X=as.matrix(iris[-5]);

K=3;

prevCentroids=matrix(0,K,dim(X)[2]);
centroids=X[sample(1:dim(X)[1],K),];

dot=numeric(3);
C=numeric(150);

while(!isTRUE(all.equal(centroids,prevCentroids)))
{
 for(i in 1:dim(X)[1])
 {
   for(j in 1:dim(centroids)[1])
    {
      dot[j]=(X[i,]-centroids[j,])%*%(X[i,]-centroids[j,]);
    }
      C[i]=which.min(dot);
 }

   prevCentroids=centroids;

   for(k in 1:K)
    {
     centroids[k,]=colMeans(X[which(C==k),]);
    }
}

print(cbind(iris,C));

Sometimes, with this code, I get 85% clustering correct.

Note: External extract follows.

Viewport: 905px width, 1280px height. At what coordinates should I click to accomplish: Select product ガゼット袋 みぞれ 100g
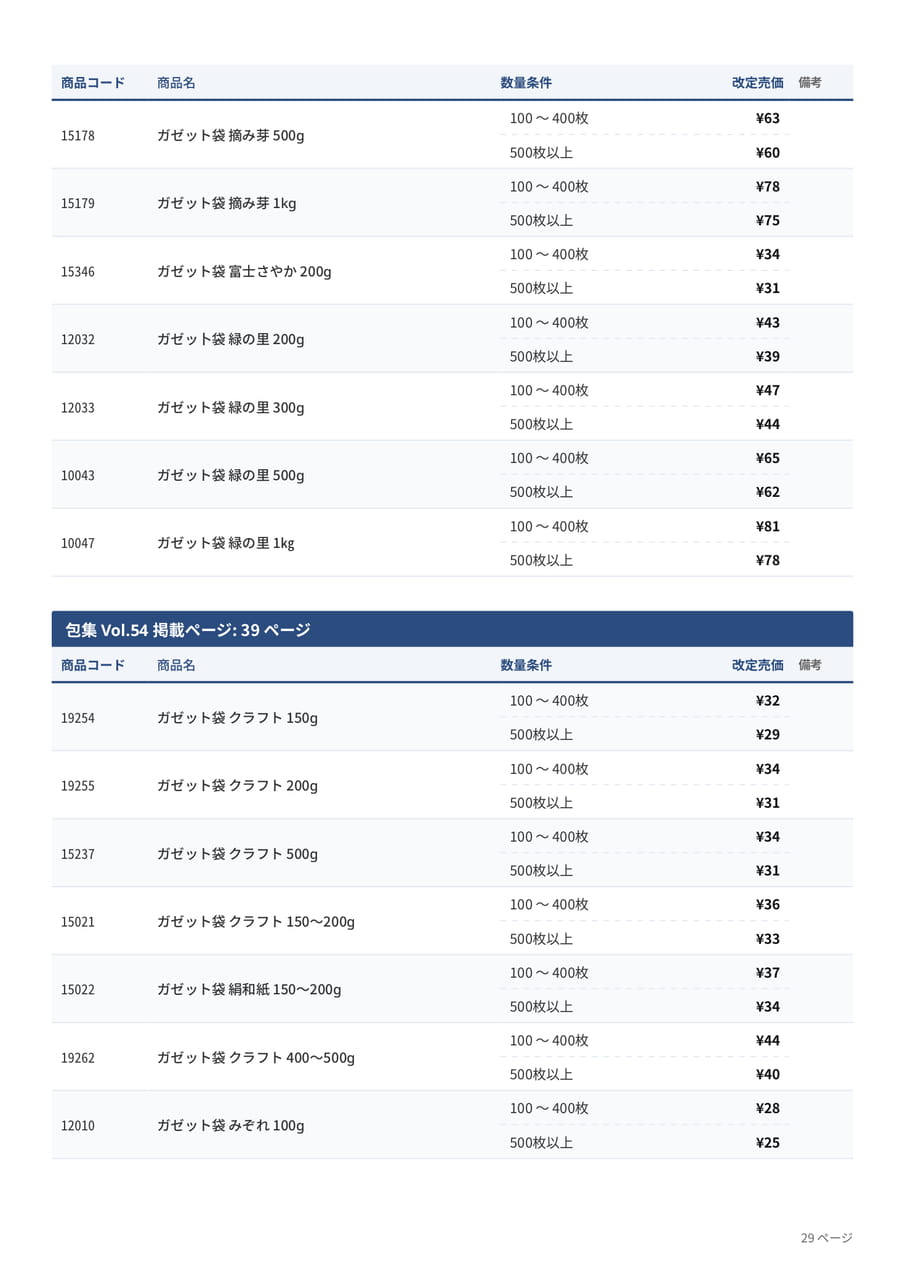[231, 1125]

But sometimes, I just get 37% clustering correct if I compare it with the already clustered inbuilt iris dataset.

Could anyone please tell me where I am going wrong?

Should I use set.seed() here to perform partitions in similar manner everytime?? Is this how one should implement kmeans? With set.seed()? So that everytime we get correct clustering?

If yes, then how can we set.seed() in unsupervised learning? How will we understand which set.seed() generates the best set of random variables?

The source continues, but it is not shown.